_Directions_
The records sit below. Return every line in them that holds the word "computer".

(Stored entries)
--*--

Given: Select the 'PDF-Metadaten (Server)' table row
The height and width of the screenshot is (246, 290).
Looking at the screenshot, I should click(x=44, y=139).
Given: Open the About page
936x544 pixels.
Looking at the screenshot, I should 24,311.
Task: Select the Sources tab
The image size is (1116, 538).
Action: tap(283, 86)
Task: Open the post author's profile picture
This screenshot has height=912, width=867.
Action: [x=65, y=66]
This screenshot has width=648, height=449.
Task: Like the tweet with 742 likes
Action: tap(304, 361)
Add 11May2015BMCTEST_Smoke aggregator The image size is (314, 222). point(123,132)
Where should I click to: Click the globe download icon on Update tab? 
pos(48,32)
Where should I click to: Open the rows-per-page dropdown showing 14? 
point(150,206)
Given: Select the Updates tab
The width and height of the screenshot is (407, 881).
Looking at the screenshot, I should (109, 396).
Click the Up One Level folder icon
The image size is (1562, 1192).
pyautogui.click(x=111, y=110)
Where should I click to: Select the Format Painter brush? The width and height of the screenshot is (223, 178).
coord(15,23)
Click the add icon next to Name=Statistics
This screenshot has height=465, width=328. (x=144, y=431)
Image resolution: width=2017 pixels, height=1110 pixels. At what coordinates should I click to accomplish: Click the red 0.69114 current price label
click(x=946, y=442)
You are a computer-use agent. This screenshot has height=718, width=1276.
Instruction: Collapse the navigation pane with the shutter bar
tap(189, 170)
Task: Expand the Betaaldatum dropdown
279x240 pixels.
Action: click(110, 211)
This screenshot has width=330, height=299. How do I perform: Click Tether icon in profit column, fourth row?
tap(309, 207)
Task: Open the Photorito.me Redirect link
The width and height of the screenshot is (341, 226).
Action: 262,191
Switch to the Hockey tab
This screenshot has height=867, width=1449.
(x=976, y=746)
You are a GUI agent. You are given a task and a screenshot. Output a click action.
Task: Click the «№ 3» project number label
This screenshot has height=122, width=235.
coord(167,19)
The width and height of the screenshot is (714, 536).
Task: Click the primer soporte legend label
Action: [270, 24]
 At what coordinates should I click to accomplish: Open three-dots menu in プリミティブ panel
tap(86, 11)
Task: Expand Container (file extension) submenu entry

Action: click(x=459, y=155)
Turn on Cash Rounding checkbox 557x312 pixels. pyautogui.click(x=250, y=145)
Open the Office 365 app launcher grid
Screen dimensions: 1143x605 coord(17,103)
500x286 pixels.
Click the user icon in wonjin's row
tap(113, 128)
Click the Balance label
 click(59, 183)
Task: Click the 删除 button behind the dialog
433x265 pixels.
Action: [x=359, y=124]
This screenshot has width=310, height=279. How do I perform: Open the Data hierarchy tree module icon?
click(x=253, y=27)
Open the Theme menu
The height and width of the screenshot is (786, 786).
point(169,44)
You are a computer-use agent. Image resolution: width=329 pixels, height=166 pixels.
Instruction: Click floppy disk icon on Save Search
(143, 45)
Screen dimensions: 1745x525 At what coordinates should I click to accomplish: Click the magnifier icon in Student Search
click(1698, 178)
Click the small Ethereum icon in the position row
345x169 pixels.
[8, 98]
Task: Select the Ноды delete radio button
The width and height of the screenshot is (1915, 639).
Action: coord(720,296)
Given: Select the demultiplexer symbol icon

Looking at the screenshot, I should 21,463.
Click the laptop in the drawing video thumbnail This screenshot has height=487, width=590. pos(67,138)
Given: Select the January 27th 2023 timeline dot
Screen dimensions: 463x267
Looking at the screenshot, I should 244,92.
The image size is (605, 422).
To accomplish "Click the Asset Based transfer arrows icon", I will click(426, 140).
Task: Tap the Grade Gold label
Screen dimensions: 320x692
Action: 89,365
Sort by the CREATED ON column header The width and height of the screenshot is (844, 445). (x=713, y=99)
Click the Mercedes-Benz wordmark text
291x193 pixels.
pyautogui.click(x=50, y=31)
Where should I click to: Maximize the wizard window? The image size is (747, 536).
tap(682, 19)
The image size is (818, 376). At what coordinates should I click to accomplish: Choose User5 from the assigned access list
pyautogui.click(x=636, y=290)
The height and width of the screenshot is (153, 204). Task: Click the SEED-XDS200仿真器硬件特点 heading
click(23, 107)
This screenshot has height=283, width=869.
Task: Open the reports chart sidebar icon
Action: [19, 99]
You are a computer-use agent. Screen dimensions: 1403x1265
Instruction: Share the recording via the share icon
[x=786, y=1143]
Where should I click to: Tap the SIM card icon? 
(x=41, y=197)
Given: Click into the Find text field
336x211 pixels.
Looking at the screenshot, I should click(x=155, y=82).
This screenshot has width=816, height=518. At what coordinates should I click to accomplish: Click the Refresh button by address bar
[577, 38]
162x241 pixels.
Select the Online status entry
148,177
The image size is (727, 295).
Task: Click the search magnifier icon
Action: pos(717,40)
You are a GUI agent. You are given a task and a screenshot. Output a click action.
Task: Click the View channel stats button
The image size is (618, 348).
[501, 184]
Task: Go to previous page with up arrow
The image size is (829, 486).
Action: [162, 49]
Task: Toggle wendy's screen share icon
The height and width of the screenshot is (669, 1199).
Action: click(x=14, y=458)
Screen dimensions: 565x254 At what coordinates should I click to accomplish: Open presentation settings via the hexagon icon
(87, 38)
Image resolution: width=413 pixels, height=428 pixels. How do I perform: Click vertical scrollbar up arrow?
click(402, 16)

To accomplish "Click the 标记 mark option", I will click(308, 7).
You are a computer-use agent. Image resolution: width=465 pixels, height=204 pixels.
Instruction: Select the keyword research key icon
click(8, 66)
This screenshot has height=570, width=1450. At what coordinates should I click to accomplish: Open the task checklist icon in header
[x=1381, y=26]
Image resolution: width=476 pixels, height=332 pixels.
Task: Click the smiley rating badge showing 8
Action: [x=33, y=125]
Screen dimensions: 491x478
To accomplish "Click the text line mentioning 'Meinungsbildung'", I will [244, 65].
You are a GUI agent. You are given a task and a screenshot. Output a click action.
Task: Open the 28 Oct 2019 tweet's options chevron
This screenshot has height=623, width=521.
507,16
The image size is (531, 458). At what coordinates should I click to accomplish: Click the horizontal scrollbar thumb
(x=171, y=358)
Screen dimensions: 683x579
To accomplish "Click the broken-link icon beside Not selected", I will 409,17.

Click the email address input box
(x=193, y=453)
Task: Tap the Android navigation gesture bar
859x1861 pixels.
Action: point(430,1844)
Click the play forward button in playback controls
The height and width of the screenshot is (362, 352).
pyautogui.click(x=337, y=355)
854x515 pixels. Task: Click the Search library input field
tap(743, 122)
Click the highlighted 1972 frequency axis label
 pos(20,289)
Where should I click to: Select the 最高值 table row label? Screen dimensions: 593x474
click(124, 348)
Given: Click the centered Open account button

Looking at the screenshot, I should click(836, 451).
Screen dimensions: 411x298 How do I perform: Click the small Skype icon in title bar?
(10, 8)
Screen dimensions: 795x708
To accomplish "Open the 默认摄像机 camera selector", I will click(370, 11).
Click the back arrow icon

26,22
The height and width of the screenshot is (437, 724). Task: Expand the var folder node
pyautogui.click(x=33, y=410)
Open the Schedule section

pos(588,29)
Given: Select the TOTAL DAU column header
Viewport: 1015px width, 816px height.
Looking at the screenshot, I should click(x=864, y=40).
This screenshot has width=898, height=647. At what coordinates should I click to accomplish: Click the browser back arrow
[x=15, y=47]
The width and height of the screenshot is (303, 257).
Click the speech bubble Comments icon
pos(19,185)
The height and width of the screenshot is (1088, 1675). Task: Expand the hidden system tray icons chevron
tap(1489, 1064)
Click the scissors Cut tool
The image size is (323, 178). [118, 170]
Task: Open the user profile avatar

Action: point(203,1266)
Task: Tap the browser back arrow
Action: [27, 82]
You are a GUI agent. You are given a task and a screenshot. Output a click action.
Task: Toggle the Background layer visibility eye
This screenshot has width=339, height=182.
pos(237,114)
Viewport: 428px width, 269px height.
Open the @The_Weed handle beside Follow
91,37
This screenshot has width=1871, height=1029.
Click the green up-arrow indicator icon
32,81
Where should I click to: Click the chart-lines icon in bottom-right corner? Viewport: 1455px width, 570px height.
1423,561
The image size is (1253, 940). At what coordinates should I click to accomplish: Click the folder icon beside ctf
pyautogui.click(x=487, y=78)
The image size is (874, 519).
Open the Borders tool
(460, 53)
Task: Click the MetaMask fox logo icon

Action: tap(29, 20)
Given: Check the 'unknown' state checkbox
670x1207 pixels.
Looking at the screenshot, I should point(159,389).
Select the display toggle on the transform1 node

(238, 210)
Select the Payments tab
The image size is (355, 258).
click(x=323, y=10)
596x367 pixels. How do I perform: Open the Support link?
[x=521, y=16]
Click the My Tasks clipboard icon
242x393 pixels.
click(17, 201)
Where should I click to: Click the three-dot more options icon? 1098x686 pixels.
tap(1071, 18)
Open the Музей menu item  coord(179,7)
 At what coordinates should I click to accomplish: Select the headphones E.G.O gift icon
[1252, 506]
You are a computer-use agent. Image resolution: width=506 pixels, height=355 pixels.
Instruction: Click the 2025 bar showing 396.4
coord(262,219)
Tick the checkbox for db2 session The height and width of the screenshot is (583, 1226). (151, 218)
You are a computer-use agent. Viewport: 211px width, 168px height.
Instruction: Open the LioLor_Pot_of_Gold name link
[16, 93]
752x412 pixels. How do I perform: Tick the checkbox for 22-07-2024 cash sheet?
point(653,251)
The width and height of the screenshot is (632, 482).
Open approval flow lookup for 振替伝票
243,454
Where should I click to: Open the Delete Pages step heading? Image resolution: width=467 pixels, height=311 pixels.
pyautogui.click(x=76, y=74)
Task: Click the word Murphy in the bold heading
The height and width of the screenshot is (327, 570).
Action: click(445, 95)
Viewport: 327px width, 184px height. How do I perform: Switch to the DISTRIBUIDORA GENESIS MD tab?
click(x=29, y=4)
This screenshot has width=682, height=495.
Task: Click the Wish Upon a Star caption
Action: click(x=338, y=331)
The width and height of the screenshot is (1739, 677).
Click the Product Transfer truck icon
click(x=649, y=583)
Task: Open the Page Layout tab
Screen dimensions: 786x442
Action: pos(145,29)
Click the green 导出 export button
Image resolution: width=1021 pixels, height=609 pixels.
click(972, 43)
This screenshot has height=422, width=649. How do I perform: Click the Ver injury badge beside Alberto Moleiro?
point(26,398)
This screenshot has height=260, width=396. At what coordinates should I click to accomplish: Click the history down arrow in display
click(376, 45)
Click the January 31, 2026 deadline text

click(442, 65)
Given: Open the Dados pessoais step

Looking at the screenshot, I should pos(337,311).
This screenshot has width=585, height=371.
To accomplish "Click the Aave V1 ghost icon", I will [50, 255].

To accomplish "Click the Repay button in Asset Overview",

--*--

_Response_
You are a computer-use agent. This screenshot has height=718, width=1276.
You are a computer-use agent. Image resolution: width=329 pixels, height=166 pixels.
You are a computer-use agent. Screen dimensions: 1403x1265
You are a computer-use agent. Image resolution: width=465 pixels, height=204 pixels.
You are a computer-use agent. Image resolution: width=506 pixels, height=355 pixels.
You are a computer-use agent. Viewport: 211px width, 168px height.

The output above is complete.